* _Document excerpt_
A Jew cannot be an atheist. It is against his or her own nature. And I am here to serve as light unto the Gentiles, according to Isaiah 42:6.

You believe in NO survival of death, or the existence of a SPIRIT while we are incarnate. Am I wrong?

Wrong. Survival is the opposite of death; and a spirit, which is the breath of life does not incarnate. (Gen. 2:7)

If not, then you are an ATHEIST and a MATERIALIST. Whether or not you reject the Christ, the Jewish Messiah.


The Messiah cannot be an individual but the collective in Israel, the Jewish People. An individual is born, lives his span of life and dies. Are we to expect a new Messiah in every generation? Obviously not. The Messiah is not supposed to die but to remain as a People before the Lord forever. Read Jeremiah 31:35-37.

Few will be interested if you claim that Jesus CANNOT any longer interact with the physical world.

That's not me but the Scriptures. The dead will never have any part in anything that's done under the sun. Read Ecclesiastes 9:6.

The moment you make such a stupid statement ... that Jesus, the Christ or other Great Ones cannot be REAL, or interacted with TODAY, you bring only a smile ... then a bit of dismay, if we begin to think you really believe that nonsense.

I don't believe that nonsense; you are the one who does.

WHY ARE YOU HERE?

For the same reason you are.

Again, can't you see that yours is an uphill battle? I think you mean to be on the Judaism threads, or perhaps the more secularly oriented ones.

There is no learning in the tit-tattering of common beliefs. All learning is found in controversy. No wonder we have such a rich literature from the controversial discussions between Hillel and Shamai.

WHAT, Ben Masada, are you hoping to accomplish?

I hope to accomplish a worldly undistorted understanding about Judaism, which has been vandalized with the things of Christianity.

Ask ME, someone who is not a mainstream Christian, ALL the same questions if you like.

Good! Let us see if you can come up with a decent answer to this mystery: If Jesus died Friday and was buried that evening, and, at the end of that Saturday the tomb was empty, how can you figure the three days and three nights of Matthew 12:40?

* _Data extract_
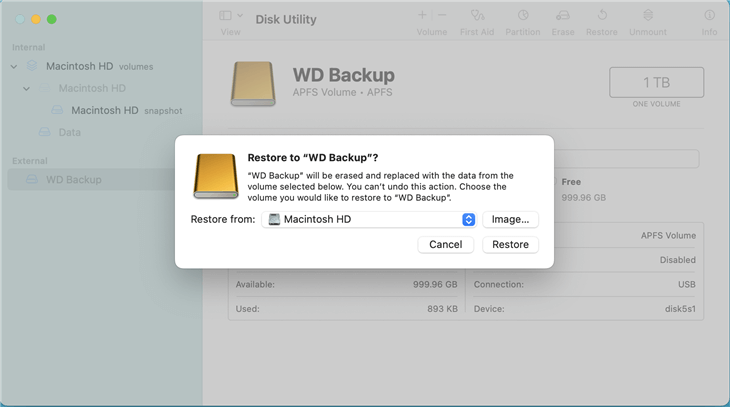
Task: Collapse the nested Macintosh HD container
Action: (28, 88)
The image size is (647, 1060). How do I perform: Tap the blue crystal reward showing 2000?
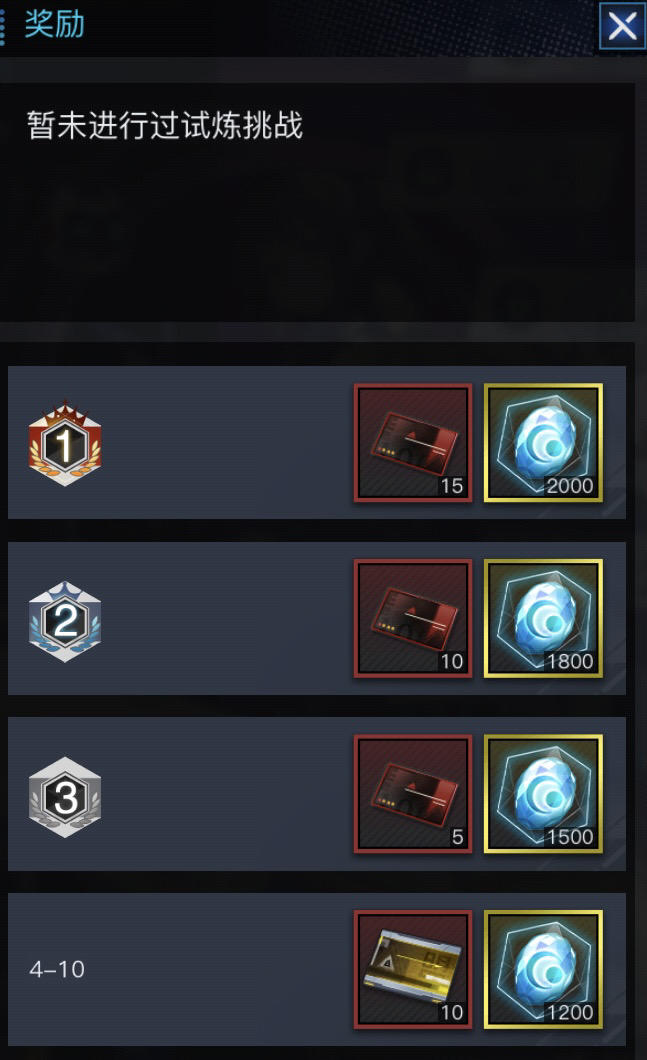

* _What to do_
• A. From the forum exchange on Judaism and the Messiah, reproduce verbatim the passage that begins with the words containing "The moment you" and ends with "secularly oriented ones.".
• B. In the forum exchange on Judaism and the Messiah, which scripture reference is given for the claim that the dead will never have any part in anything done under the sun?

* _Solved tasks_
• A.
The moment you make such a stupid statement ... that Jesus, the Christ or other Great Ones cannot be REAL, or interacted with TODAY, you bring only a smile ... then a bit of dismay, if we begin to think you really believe that nonsense.

I don't believe that nonsense; you are the one who does.

WHY ARE YOU HERE?

For the same reason you are.

Again, can't you see that yours is an uphill battle? I think you mean to be on the Judaism threads, or perhaps the more secularly oriented ones.

• B. Ecclesiastes 9:6.